• **What the exercise asks**: With pictures omitted, copy exactly every line from the one that contains "Open the @Hennessy mention link" to the end of the listing below.
/---
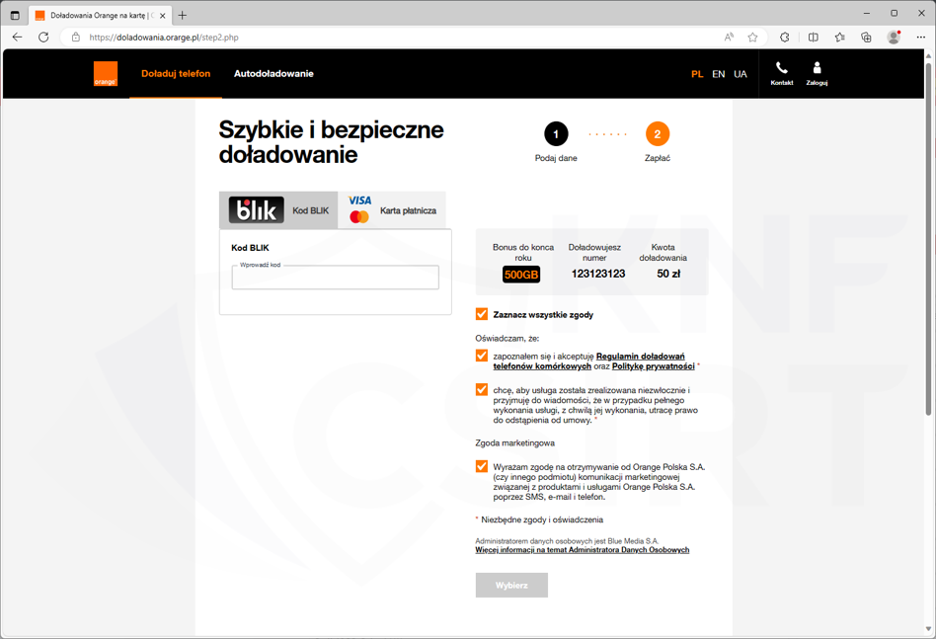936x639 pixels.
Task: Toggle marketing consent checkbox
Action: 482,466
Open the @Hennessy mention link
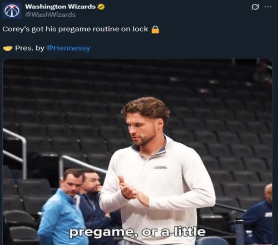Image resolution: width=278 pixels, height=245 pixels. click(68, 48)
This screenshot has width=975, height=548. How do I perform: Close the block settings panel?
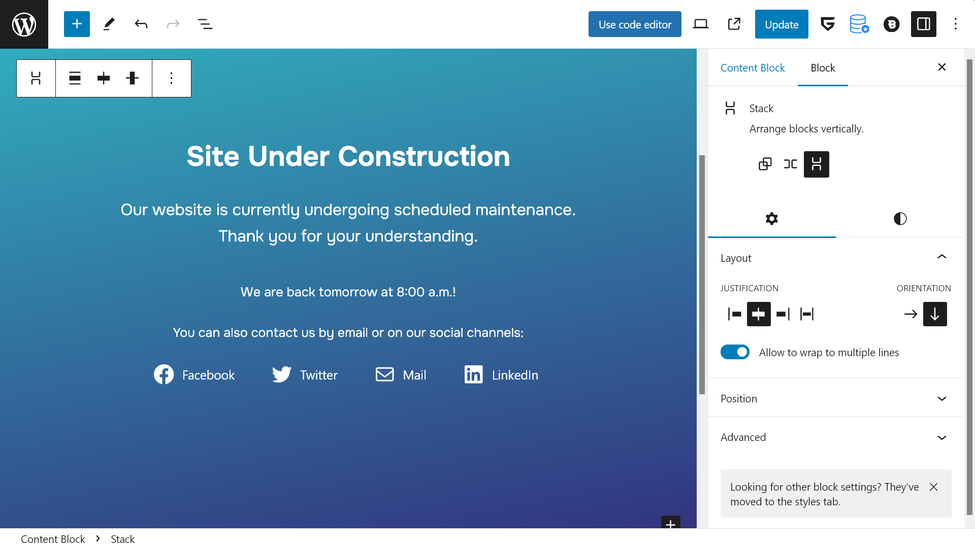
\---
• **Response to the task**:
Open the @Hennessy mention link
Image resolution: width=278 pixels, height=245 pixels. click(68, 48)
This screenshot has width=975, height=548. How do I perform: Close the block settings panel?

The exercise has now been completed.